A more technical definition of network performance is "the analysis and review of collective network statistics, to define the quality of services offered by the underlying computer network [that is] primarily measured from an end-user perspective."
More simply, network performance refers to measures of service quality of a network as seen by the customer.
There are three important concepts in that definition:
Measuring Performance: Network performance is something that can be measured. It’s important to measure good performance versus bad performance using metrics.
Network Quality: Performance refers to the quality of the network connection. Is the connection stable and fast? Or is it slow and constantly cutting out?
The Customer: Performance is always experienced by the user of the network, not just by the tools measuring performance. This is why it’s important to have a network performance monitoring solution that can measure end-to-end network performance from the user’s perspective.
When using a network performance monitoring software, like Obkio, users can install network monitoring Agents at different points within the network architecture. In some cases the Agent is installed next to the firewall to monitor ISP performance (WAN) and in other cases at the far-end of the LAN network to have a complete end-to-end performance monitoring solution.
Essentially, a network’s performance is its ability to meet the user’s expectations. Which means that network performance is user-dependent.
Some networks have small requirements while others need to perform at high levels to sustain multiple systems or services. A well-performing network is one where the actual performance exceeds usage, in the sense that the performance should always be greater than the need in order to avoid congestion or a struggle in the network
Check out our blog post on Fault Monitoring vs Performance Monitoring to make sure you understand the differences between the two!
In this article, we’re going to give you a rundown of the top network performance metrics. Stay tuned for more detailed articles about the cause, impacts, and troubleshooting process of each metric. Follow us on LinkedIn, Facebook, Twitter to find out when these posts arrive!
Now, let’s get how to measure network performance!
5 Network Performance Metrics
When it comes to how to measure network performance, it’s important to know which network performance metrics you need to examine. Depending on the specific issues that affect your network, not every metric is going to be important for you to look at. But there are some metrics that are essential for any businesses to consider.
Let’s go through the most essential network performance metrics that your company should absolutely be monitoring.
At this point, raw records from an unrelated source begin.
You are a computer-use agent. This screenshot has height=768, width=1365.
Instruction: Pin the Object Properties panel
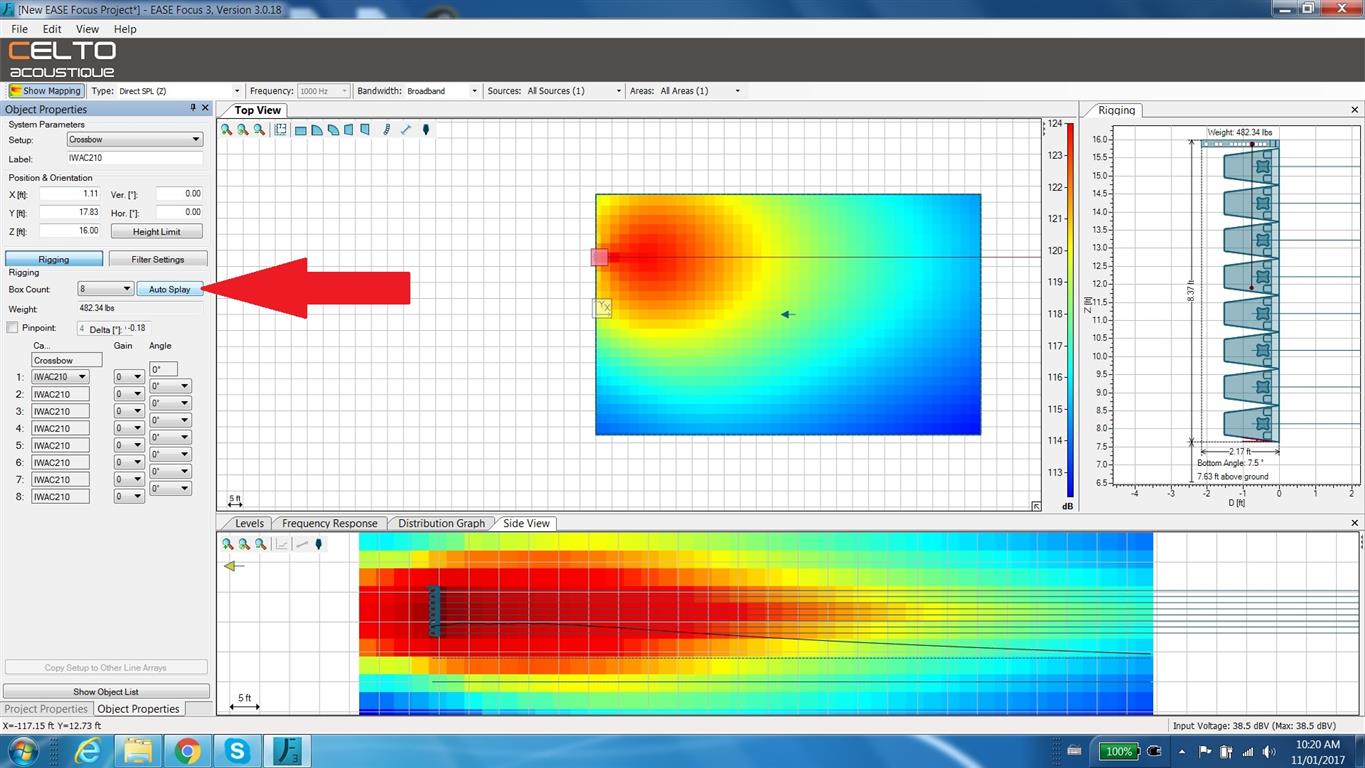click(193, 108)
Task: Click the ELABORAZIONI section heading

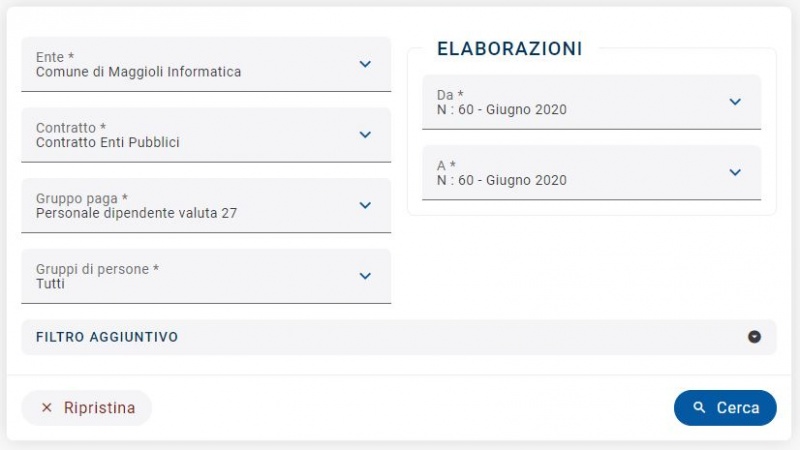Action: 510,48
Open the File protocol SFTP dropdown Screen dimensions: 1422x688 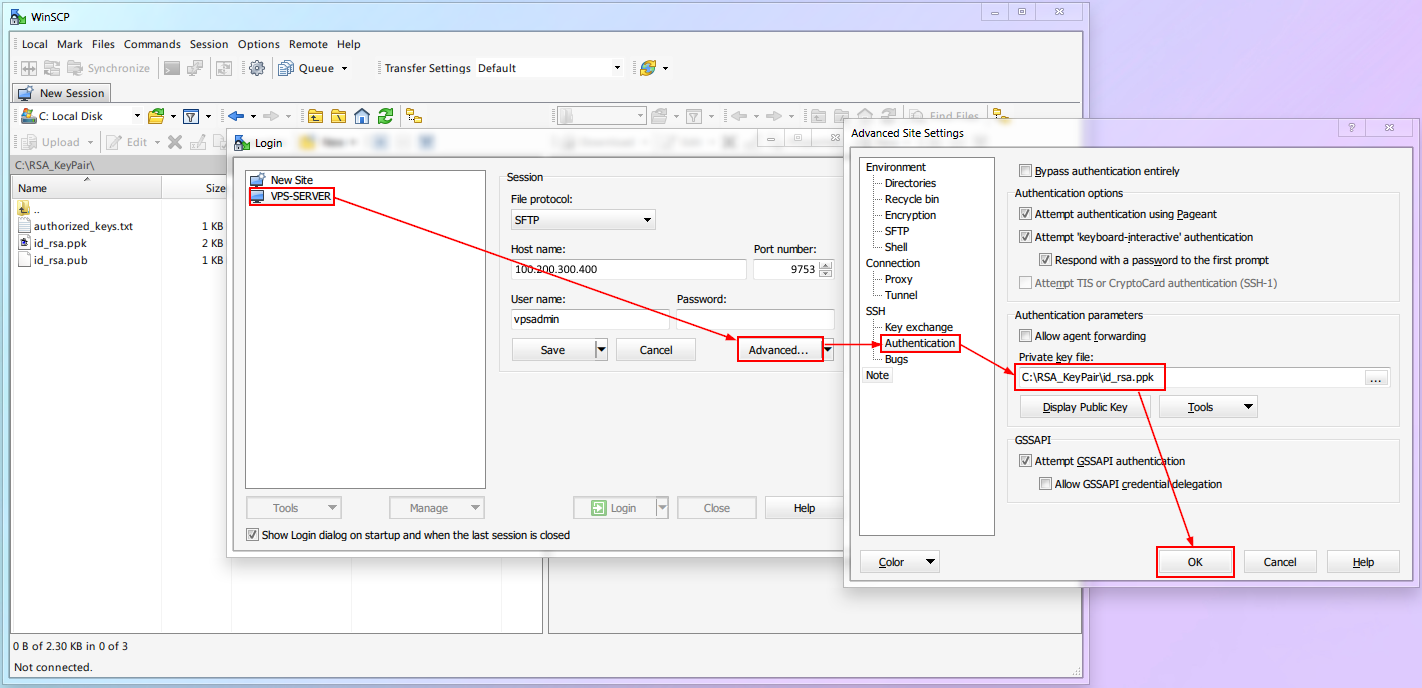(583, 220)
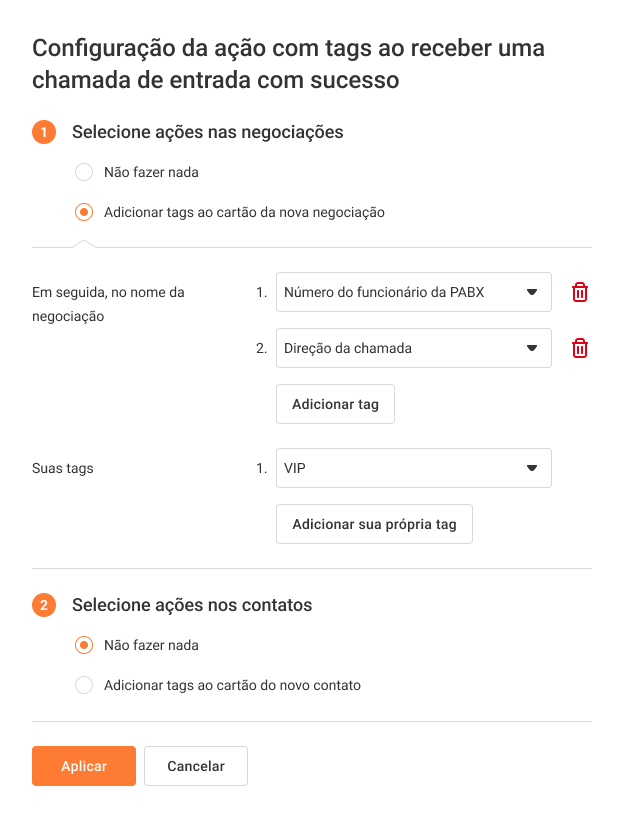Remove the Direção da chamada tag with trash icon

click(579, 348)
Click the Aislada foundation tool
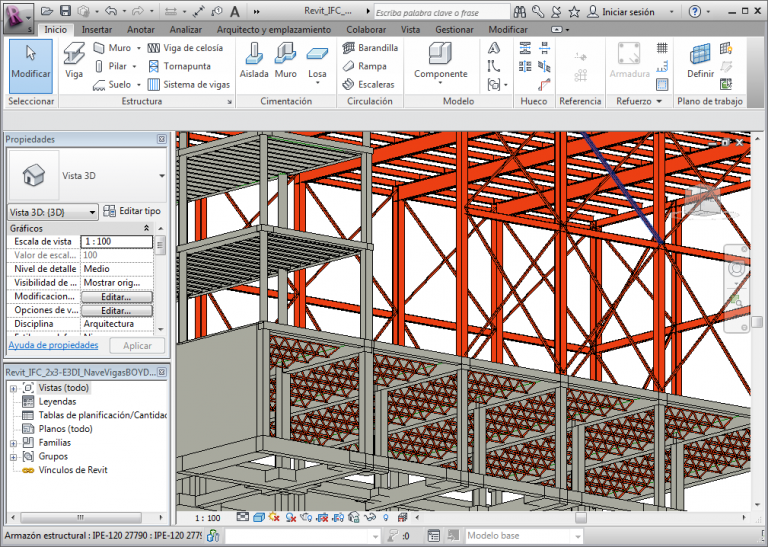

In a network, latency refers to the measure of time it takes for data to reach its destination across a network. It is usually measured as a round trip delay, in milliseconds (ms), taking into account the time it takes for the data to get to its destination and then back again to its source.
Measuring the round trip delay for latency is important when knowing how to measure network performance because a computer that uses a TCP/IP network sends a limited amount of data to its destination and then waits for an acknowledgement that the data has reached its destination before sending any more. Therefore, this round trip delay has a big impact on network performance.
Consistent delays or odd spikes in delay time are signs of a major performance issue that can happen for a variety of reasons. Most delays are actually undetectable from a user’s perspective and can therefore go unnoticed but can have a huge impact when using VoIP, or unified communication systems suchs as Zoom, Skype, Microsoft Teams and so on.
A network performance monitoring (NPM) solution is pivotal for tracking latency because it can track and log these delays, to find the source of the problem.
How Latency Affects Throughput
Latency also affects maximum throughput of a data transmission, so how much data can be transmitted from point A to point B in a given time. We’ll be covering throughput in point 4.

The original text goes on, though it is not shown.